Global institutional investors are pivoting away from basic market entry to scaling up their yuan operations, with offshore hubs such as Hong Kong emerging as the central infrastructure for that shift, a new survey showed.
The survey, conducted by HSBC and polling more than 120 institutional investors collectively managing over US$32 trillion in assets across 12 Asia-Pacific markets, found that 63 per cent preferred offshore yuan markets for currency transactions, while 54 per cent relied on cross-border channels such as Bond Connect and Stock Connect.
Yuan adoption has become portfolio-led, with 66 per cent of respondents citing diversification as their primary driver for allocation, compared with 54 per cent citing China’s global trade footprint and 40 per cent chasing specific yield opportunities.

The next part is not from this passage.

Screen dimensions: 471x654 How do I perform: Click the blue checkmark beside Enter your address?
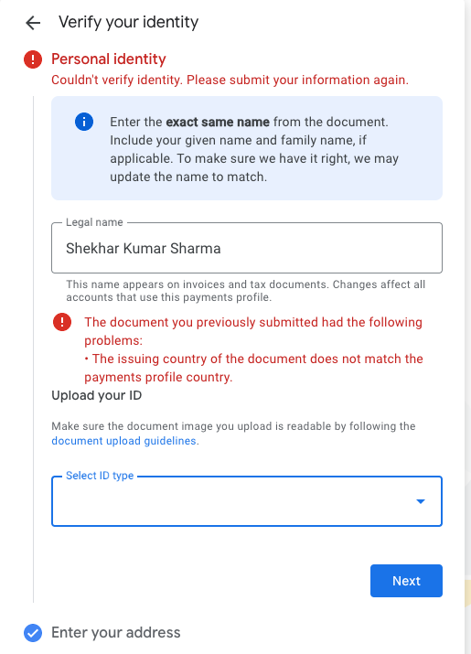pyautogui.click(x=33, y=633)
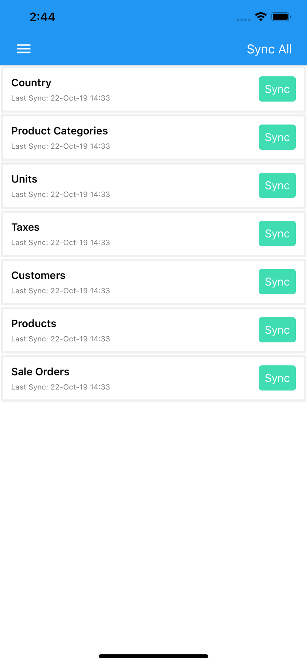
Task: Select the Country list row title
Action: 31,83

Meanwhile, three quarters of respondents expected to increase yuan allocations over the next one to two years, alongside rising demand for hedging and risk management tools.
“What has shifted in recent years is that renminbi market access is no longer about entry; it is about whether investors can operate seamlessly at scale,” said Cheuk Wong, head of markets and securities services for Hong Kong at HSBC, referring to the official name of China’s currency.
The shift comes against the backdrop of Beijing’s long-running push to internationalise the renminbi, including expanded cross-border financial “Connect” schemes and growing offshore liquidity pools that allow global investors to access Chinese assets without full onshore participation.